Cathay Financial Holding Co (國泰金控) yesterday raised its economic growth forecast for the nation for this year to 3.5 percent from the 3.22 percent it estimated in December last year, citing strong demand at home and abroad.
Cathay Financial’s 3.5 percent growth forecast is lower than the Directorate-General of Budget, Accounting and Statistics’ projection of 3.78 percent GDP growth, reflecting its concern over the nation’s private investment environment.
“Continuous monetary easing by major economies and rising consumer confidence in Taiwan are the two major factors behind the upward adjustment in GDP growth,” Central University economics professor and Cathay Financial research team coleader Hsu Chih-chiang (徐之強) told a media briefing.
Hsu said that a recovering European economy would boost external demand for Taiwan-made products, while improvements in the local job market and salaries would lend support to private consumption.
In addition, if global crude oil prices were to average US$50 per barrel this year, they could help lift Taiwanese GDP growth by 0.06 to 0.1 percentage points, Hsu said.
Compared with forecasts from the government and other research institutes, Cathay Financial was more cautious about the growth momentum of private investment this year, following a 13.2 percent year-on-year decline in imports in the first two months of the year.

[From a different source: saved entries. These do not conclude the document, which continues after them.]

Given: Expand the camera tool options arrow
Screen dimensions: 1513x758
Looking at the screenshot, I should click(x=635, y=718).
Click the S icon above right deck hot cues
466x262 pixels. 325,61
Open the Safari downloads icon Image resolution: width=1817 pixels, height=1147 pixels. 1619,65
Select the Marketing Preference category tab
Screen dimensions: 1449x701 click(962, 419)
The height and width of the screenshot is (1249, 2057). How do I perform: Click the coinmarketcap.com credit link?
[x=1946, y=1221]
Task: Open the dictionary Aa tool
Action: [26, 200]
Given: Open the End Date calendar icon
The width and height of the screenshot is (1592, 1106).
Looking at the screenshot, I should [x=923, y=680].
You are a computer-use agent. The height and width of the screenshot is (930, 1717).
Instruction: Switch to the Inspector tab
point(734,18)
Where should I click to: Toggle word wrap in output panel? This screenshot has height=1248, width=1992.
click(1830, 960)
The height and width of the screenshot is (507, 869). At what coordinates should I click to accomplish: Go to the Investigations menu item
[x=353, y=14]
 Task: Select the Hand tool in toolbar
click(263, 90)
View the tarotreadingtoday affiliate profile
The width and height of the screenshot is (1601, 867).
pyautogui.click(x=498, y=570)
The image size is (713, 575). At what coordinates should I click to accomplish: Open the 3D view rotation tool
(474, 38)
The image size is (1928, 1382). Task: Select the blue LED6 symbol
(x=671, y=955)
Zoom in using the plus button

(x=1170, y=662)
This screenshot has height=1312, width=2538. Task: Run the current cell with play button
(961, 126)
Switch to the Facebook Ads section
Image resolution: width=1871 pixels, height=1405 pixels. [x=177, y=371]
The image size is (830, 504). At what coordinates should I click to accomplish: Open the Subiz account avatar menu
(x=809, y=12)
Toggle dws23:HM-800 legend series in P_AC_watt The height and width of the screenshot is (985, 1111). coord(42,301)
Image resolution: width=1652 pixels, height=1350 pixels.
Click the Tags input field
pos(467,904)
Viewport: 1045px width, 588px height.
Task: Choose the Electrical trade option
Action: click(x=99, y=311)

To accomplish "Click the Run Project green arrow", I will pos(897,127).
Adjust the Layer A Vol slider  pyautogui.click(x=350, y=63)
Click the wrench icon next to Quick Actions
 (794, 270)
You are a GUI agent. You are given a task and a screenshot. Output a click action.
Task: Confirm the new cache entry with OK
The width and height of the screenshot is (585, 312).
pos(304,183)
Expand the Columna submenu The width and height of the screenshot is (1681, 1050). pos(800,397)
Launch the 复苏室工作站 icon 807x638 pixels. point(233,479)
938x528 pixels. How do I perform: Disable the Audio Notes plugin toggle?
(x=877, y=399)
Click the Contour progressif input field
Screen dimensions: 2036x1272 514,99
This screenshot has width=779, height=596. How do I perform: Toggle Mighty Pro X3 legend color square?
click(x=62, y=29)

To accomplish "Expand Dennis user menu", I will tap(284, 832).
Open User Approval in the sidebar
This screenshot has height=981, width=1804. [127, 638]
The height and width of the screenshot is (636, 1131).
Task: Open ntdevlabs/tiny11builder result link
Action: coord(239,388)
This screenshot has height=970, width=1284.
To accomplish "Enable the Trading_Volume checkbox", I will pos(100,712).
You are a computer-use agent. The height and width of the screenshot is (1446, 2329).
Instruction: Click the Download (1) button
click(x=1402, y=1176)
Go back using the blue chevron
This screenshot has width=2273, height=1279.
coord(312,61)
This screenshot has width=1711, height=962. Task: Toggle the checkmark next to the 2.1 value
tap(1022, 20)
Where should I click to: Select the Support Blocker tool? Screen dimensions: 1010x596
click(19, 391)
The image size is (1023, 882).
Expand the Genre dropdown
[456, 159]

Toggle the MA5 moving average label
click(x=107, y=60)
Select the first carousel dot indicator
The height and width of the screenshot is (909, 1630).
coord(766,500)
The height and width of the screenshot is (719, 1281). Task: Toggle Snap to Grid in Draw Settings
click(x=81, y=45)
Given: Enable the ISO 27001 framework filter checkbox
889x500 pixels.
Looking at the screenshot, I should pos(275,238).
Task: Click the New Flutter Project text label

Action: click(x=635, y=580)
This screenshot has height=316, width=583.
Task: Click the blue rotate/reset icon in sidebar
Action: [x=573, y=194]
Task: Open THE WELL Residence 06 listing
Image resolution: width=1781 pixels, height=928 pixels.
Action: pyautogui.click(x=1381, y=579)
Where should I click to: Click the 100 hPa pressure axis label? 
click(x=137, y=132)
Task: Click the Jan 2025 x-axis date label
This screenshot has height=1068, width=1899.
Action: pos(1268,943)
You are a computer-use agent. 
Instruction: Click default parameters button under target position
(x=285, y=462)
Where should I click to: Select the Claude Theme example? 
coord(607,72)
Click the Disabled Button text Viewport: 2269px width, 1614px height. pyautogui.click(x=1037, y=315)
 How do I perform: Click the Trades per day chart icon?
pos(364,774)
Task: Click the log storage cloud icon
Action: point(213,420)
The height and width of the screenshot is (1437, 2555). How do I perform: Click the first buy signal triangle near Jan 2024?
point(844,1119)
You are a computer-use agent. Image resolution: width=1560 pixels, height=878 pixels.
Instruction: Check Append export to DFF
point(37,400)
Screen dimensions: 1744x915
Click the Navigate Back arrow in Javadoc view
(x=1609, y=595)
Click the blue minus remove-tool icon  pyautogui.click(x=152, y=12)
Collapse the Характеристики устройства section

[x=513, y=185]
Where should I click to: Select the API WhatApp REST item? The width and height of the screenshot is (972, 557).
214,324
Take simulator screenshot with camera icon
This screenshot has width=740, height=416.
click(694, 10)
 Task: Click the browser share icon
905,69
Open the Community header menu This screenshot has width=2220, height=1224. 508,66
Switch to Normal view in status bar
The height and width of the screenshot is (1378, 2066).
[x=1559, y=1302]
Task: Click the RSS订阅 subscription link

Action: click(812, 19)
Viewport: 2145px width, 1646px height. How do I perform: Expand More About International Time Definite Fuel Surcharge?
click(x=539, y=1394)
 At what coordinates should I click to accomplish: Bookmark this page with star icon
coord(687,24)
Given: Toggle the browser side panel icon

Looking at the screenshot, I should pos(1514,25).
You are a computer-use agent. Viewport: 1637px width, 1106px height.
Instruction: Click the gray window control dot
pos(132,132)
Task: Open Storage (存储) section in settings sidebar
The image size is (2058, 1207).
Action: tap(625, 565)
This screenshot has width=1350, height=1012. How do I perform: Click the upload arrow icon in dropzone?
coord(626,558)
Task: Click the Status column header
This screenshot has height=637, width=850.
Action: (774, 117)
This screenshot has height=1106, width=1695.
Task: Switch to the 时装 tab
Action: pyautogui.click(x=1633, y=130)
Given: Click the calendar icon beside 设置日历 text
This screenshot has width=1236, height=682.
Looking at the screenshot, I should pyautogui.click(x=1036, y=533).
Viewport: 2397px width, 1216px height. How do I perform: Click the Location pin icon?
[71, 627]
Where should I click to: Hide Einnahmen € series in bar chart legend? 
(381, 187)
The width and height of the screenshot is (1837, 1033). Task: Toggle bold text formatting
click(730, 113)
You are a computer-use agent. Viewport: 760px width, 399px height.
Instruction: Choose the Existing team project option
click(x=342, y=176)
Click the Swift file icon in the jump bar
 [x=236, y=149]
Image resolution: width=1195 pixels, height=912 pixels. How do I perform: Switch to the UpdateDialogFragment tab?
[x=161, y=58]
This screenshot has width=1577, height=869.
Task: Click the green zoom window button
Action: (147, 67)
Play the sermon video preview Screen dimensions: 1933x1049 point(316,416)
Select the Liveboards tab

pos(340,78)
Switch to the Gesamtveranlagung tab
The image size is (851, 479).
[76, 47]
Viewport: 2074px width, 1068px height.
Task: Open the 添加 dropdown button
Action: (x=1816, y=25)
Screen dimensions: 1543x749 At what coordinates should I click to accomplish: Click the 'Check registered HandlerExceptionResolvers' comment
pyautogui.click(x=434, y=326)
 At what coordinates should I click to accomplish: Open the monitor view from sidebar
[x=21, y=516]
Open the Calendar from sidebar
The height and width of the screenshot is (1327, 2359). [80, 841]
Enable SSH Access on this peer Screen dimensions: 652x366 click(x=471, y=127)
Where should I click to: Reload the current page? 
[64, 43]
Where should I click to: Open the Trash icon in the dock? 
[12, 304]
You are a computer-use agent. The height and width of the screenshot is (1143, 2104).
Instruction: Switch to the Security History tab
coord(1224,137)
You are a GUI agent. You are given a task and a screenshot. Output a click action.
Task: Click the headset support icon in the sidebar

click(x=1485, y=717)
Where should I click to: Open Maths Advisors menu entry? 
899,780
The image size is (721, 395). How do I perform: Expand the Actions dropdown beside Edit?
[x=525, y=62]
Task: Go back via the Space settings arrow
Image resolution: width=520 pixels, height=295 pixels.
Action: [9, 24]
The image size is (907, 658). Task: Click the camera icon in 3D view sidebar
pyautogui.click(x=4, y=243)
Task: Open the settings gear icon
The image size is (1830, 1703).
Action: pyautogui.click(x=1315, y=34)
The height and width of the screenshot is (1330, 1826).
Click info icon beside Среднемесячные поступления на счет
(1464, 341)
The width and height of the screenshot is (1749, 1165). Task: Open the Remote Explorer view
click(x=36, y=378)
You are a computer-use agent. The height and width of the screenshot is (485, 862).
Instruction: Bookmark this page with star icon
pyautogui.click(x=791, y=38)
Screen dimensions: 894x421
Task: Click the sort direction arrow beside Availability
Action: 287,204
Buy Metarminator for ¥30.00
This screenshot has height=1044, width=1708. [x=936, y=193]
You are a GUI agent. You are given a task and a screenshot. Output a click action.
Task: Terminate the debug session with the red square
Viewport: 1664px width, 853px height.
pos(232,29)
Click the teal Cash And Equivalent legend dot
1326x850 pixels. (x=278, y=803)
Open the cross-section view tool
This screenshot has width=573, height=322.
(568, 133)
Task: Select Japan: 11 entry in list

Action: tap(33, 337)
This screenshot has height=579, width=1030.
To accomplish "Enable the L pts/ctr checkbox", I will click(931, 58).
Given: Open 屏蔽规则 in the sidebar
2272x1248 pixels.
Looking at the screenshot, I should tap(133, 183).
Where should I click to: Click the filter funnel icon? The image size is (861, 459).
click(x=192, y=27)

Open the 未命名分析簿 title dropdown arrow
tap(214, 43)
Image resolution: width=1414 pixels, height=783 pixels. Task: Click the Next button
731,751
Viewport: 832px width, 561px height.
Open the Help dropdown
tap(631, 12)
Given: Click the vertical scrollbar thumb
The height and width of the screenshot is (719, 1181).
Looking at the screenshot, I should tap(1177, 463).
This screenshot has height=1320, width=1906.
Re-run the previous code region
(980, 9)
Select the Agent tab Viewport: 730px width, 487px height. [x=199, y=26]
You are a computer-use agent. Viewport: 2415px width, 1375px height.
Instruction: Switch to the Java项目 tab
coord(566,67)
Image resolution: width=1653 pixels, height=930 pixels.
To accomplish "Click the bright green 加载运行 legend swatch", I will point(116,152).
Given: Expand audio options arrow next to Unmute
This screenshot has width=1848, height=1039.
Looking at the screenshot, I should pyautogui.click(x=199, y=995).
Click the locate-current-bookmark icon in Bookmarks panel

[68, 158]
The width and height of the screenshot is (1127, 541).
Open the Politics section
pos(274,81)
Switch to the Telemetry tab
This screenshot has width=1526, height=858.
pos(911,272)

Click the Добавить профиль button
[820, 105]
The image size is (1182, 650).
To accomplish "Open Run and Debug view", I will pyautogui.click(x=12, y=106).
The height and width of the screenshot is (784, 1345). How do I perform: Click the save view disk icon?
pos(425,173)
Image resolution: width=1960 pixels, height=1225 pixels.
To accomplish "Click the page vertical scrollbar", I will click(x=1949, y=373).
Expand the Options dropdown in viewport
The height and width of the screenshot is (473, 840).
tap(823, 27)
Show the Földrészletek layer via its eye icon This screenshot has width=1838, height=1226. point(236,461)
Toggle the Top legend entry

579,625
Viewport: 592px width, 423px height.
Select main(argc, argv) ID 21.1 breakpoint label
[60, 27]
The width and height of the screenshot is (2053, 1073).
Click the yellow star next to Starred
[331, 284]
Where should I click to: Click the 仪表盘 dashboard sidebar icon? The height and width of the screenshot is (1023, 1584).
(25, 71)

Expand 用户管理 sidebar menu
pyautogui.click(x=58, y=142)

“Weak imports in the first two months, including that of capital equipment, and next year’s presidential election might both be signs of uncertainty in companies’ investment plans in Taiwan for the whole of this year,” Hsu said.
The research team set its interval forecast for the nation’s economic growth this year at between 3.1 percent and 3.9 percent.
Given mild inflation, the central bank is likely to keep its policy rate unchanged in the first half of the year, but interest rates could increase slightly later this year following potential rate increases in the US, Hsu said.
The research team expected the government’s new plan to raise taxes for homeowners to further slow the rising pace of property prices, without a risk of a hard landing for the housing market.